As you reproduce every line below, keep it exactly as written and leave out the images.

(Exercise inputs)

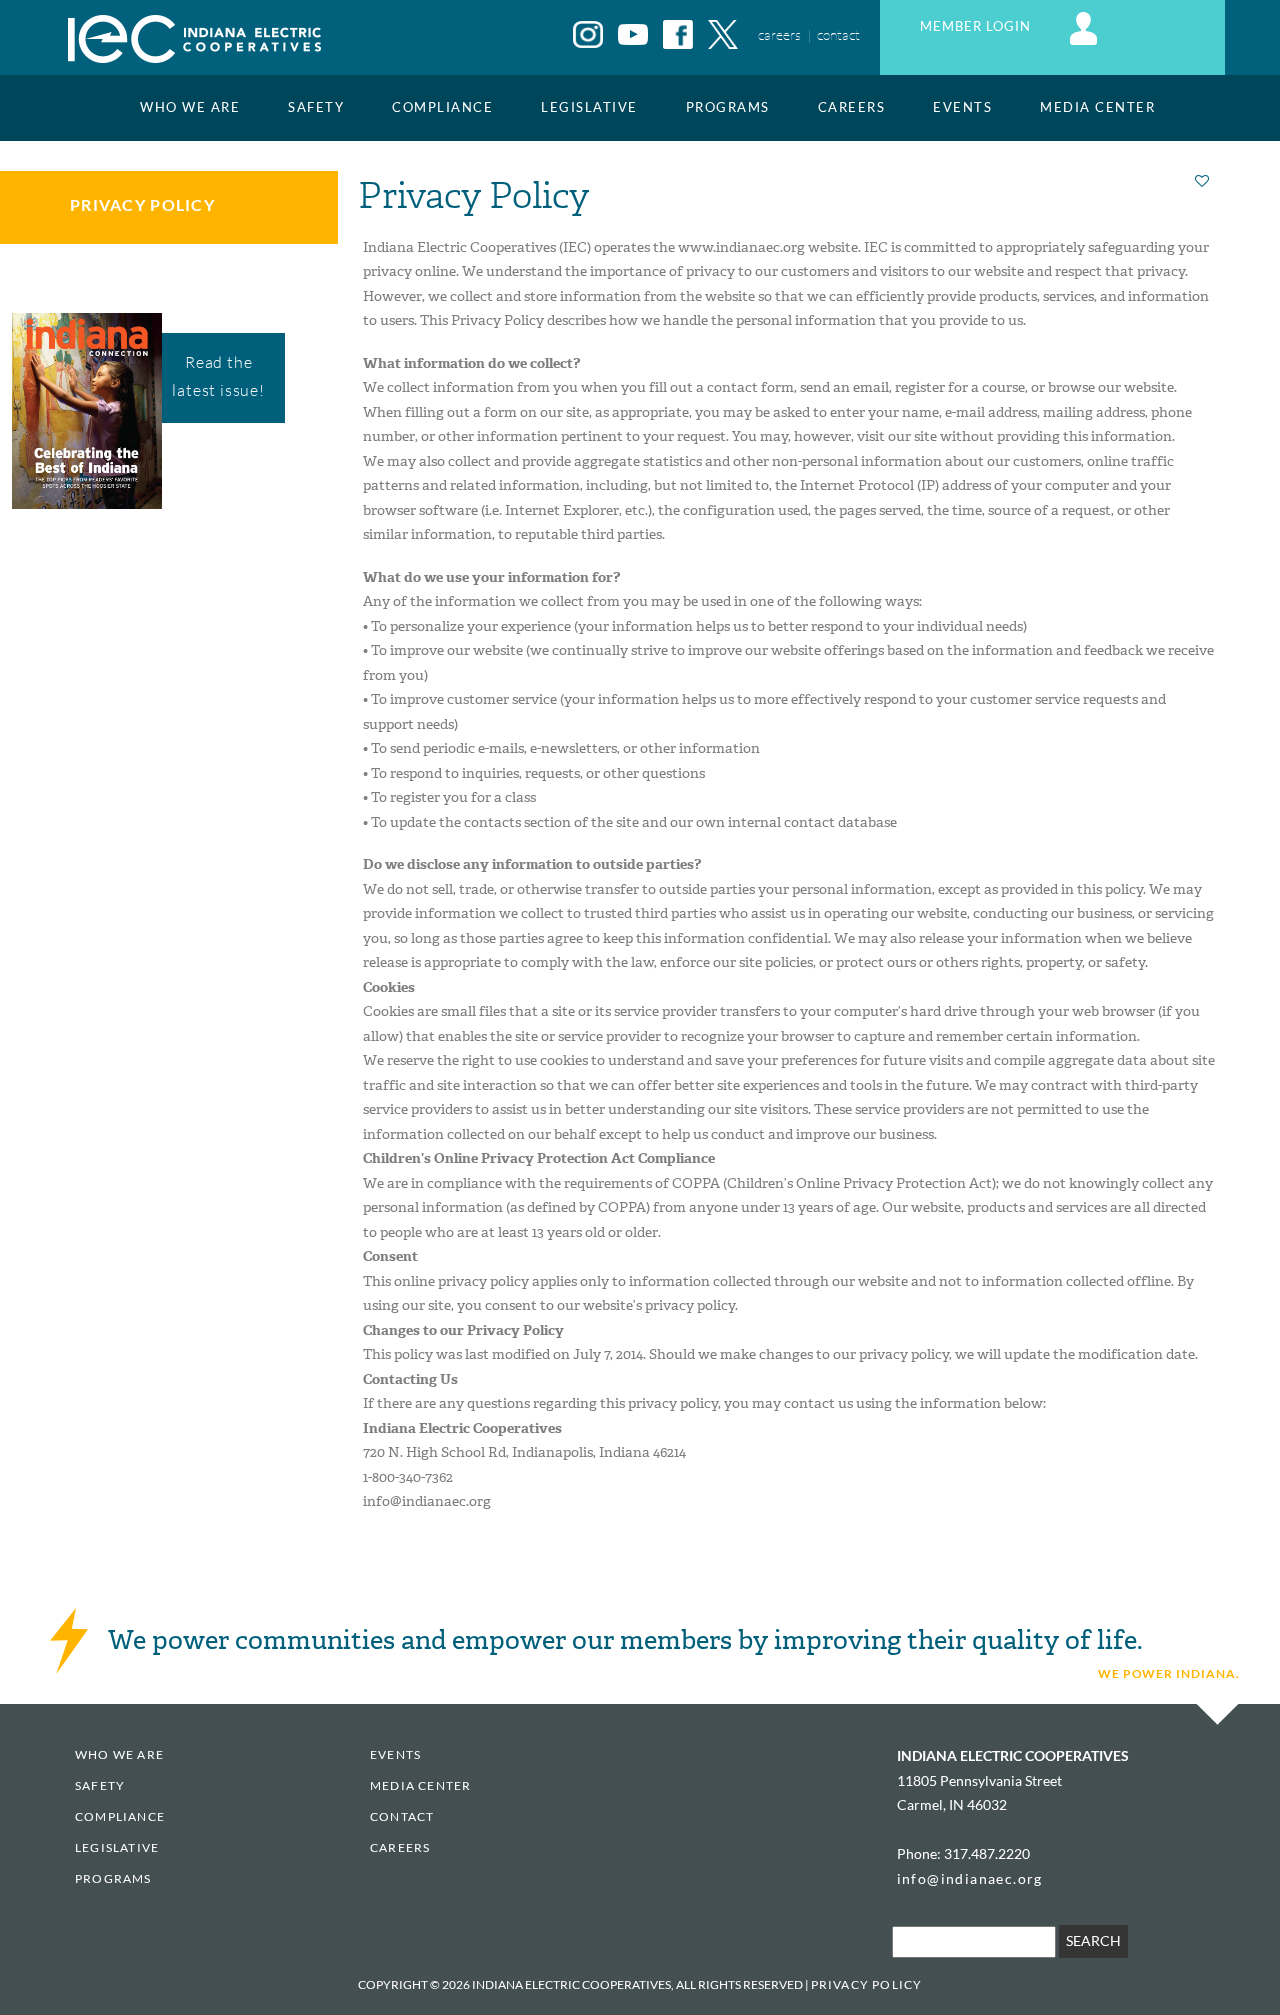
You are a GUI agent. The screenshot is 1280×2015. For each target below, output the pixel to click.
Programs (728, 107)
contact (838, 34)
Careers (852, 107)
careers (779, 34)
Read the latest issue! (218, 376)
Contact (402, 1816)
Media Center (1097, 107)
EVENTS (962, 107)
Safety (316, 107)
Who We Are (190, 107)
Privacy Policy (142, 204)
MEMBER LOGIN (977, 26)
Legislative (589, 107)
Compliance (442, 107)
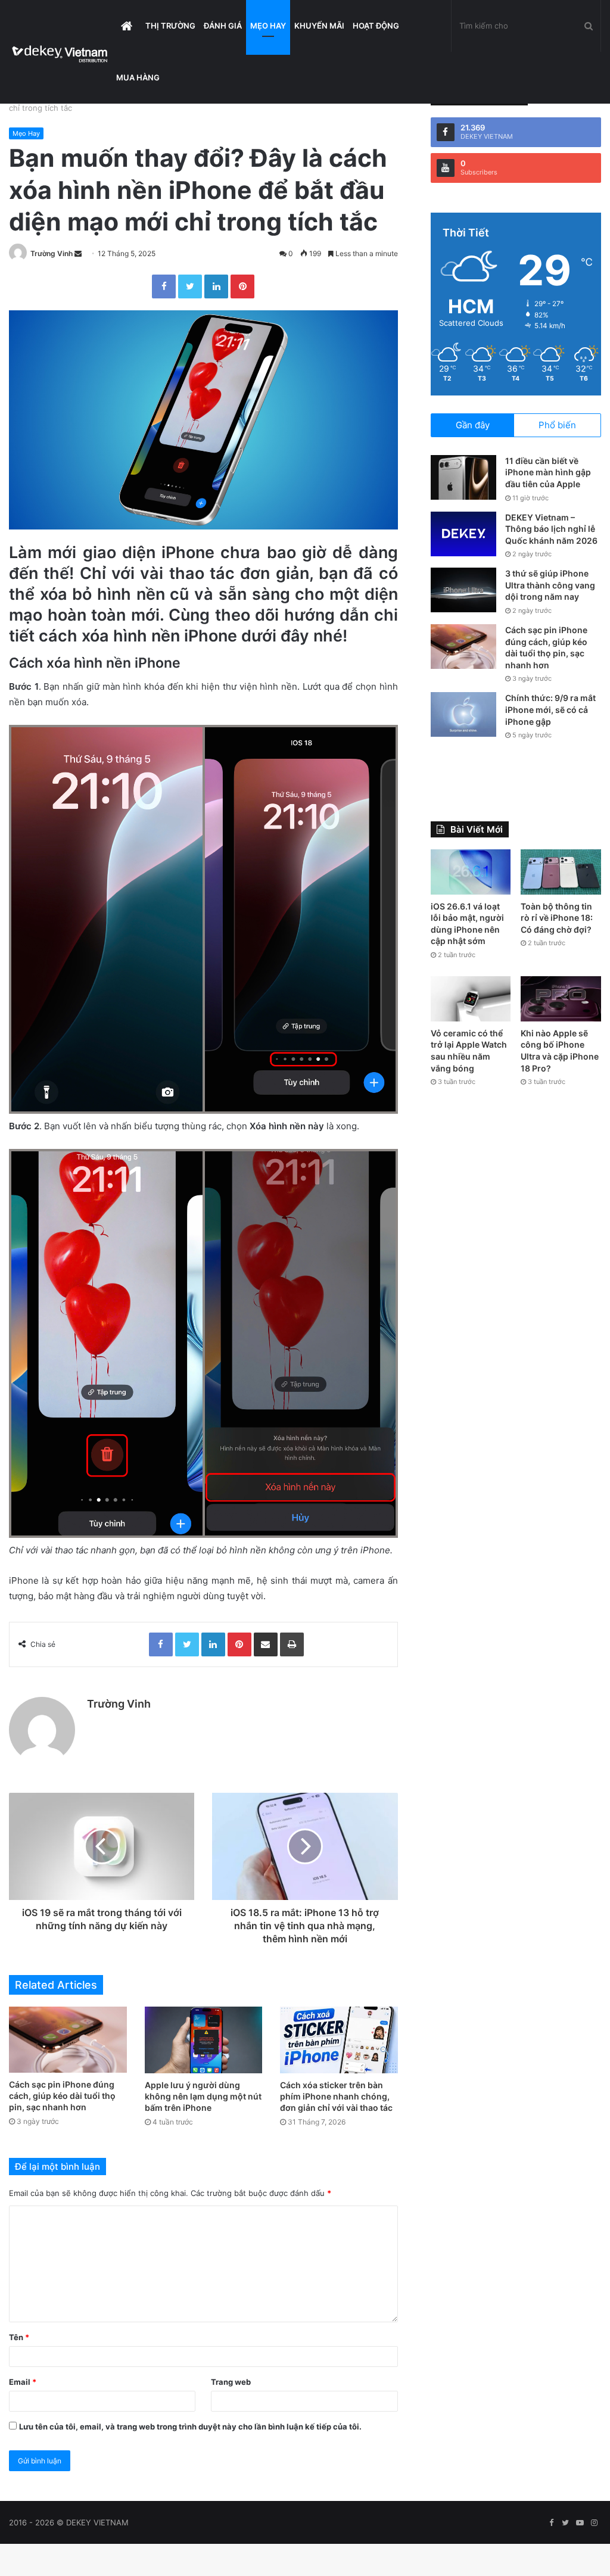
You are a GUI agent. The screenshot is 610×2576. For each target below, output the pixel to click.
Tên (19, 2337)
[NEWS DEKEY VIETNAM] (60, 52)
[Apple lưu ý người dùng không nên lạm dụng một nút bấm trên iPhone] (204, 2040)
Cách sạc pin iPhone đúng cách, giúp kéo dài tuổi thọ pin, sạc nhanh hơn (62, 2095)
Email (22, 2382)
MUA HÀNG (138, 77)
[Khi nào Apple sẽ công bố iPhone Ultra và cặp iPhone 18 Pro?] (561, 998)
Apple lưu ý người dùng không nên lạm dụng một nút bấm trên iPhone (203, 2096)
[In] (292, 1644)
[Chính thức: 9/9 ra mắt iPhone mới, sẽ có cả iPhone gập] (463, 714)
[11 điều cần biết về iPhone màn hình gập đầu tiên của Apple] (463, 477)
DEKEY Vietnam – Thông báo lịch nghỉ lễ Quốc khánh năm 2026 (551, 529)
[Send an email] (78, 253)
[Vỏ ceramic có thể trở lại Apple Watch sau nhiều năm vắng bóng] (471, 998)
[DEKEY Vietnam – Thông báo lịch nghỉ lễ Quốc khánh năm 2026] (463, 534)
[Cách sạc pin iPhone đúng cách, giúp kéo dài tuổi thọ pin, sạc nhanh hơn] (68, 2040)
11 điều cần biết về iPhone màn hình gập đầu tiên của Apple (548, 472)
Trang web (231, 2382)
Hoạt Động (376, 25)
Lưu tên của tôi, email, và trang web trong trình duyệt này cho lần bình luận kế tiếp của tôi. (190, 2426)
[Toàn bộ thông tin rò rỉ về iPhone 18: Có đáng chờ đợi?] (561, 872)
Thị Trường (170, 25)
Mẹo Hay (268, 25)
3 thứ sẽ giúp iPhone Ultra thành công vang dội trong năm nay (550, 585)
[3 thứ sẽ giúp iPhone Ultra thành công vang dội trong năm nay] (463, 590)
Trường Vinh (51, 253)
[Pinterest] (242, 286)
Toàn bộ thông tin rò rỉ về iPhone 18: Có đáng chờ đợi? (557, 918)
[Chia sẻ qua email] (266, 1644)
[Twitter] (190, 286)
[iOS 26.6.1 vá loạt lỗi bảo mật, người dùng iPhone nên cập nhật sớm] (471, 872)
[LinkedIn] (216, 286)
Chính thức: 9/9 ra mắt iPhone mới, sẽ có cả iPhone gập (550, 709)
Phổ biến (557, 425)
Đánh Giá (223, 25)
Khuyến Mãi (319, 25)
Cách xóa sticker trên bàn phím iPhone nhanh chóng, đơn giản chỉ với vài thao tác (336, 2096)
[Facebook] (164, 286)
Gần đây (473, 425)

(End Exercise inputs)

Response area:
You are a GUI agent. The screenshot is 1280×2015. For each target below, output the pixel to click.
Programs (728, 107)
contact (838, 34)
Careers (852, 107)
careers (779, 34)
Read the latest issue! (218, 376)
Contact (402, 1816)
Media Center (1097, 107)
EVENTS (962, 107)
Safety (316, 107)
Who We Are (190, 107)
Privacy Policy (142, 204)
MEMBER LOGIN (977, 26)
Legislative (589, 107)
Compliance (442, 107)
You are a GUI agent. The screenshot is 610×2576. For each target below, output the pixel to click.
Tên (19, 2337)
[NEWS DEKEY VIETNAM] (60, 52)
[Apple lưu ý người dùng không nên lạm dụng một nút bấm trên iPhone] (204, 2040)
Cách sạc pin iPhone đúng cách, giúp kéo dài tuổi thọ pin, sạc nhanh hơn (62, 2095)
Email (22, 2382)
MUA HÀNG (138, 77)
[Khi nào Apple sẽ công bố iPhone Ultra và cặp iPhone 18 Pro?] (561, 998)
Apple lưu ý người dùng không nên lạm dụng một nút bấm trên iPhone (203, 2096)
[In] (292, 1644)
[Chính thức: 9/9 ra mắt iPhone mới, sẽ có cả iPhone gập] (463, 714)
[11 điều cần biết về iPhone màn hình gập đầu tiên của Apple] (463, 477)
DEKEY Vietnam – Thông báo lịch nghỉ lễ Quốc khánh năm 2026 (551, 529)
[Send an email] (78, 253)
[Vỏ ceramic có thể trở lại Apple Watch sau nhiều năm vắng bóng] (471, 998)
[DEKEY Vietnam – Thông báo lịch nghỉ lễ Quốc khánh năm 2026] (463, 534)
[Cách sạc pin iPhone đúng cách, giúp kéo dài tuổi thọ pin, sạc nhanh hơn] (68, 2040)
11 điều cần biết về iPhone màn hình gập đầu tiên của Apple (548, 472)
Trang web (231, 2382)
Hoạt Động (376, 25)
Lưu tên của tôi, email, và trang web trong trình duyệt này cho lần bình luận kế tiếp của tôi. (190, 2426)
[Toàn bộ thông tin rò rỉ về iPhone 18: Có đáng chờ đợi?] (561, 872)
Thị Trường (170, 25)
Mẹo Hay (268, 25)
3 thứ sẽ giúp iPhone Ultra thành công vang dội trong năm nay (550, 585)
[3 thứ sẽ giúp iPhone Ultra thành công vang dội trong năm nay] (463, 590)
Trường Vinh (51, 253)
[Pinterest] (242, 286)
Toàn bộ thông tin rò rỉ về iPhone 18: Có đáng chờ đợi? (557, 918)
[Chia sẻ qua email] (266, 1644)
[Twitter] (190, 286)
[iOS 26.6.1 vá loạt lỗi bảo mật, người dùng iPhone nên cập nhật sớm] (471, 872)
[LinkedIn] (216, 286)
Chính thức: 9/9 ra mắt iPhone mới, sẽ có cả iPhone gập (550, 709)
Phổ biến (557, 425)
Đánh Giá (223, 25)
Khuyến Mãi (319, 25)
Cách xóa sticker trên bàn phím iPhone nhanh chóng, đơn giản chỉ với vài thao tác (336, 2096)
[Facebook] (164, 286)
Gần đây (473, 425)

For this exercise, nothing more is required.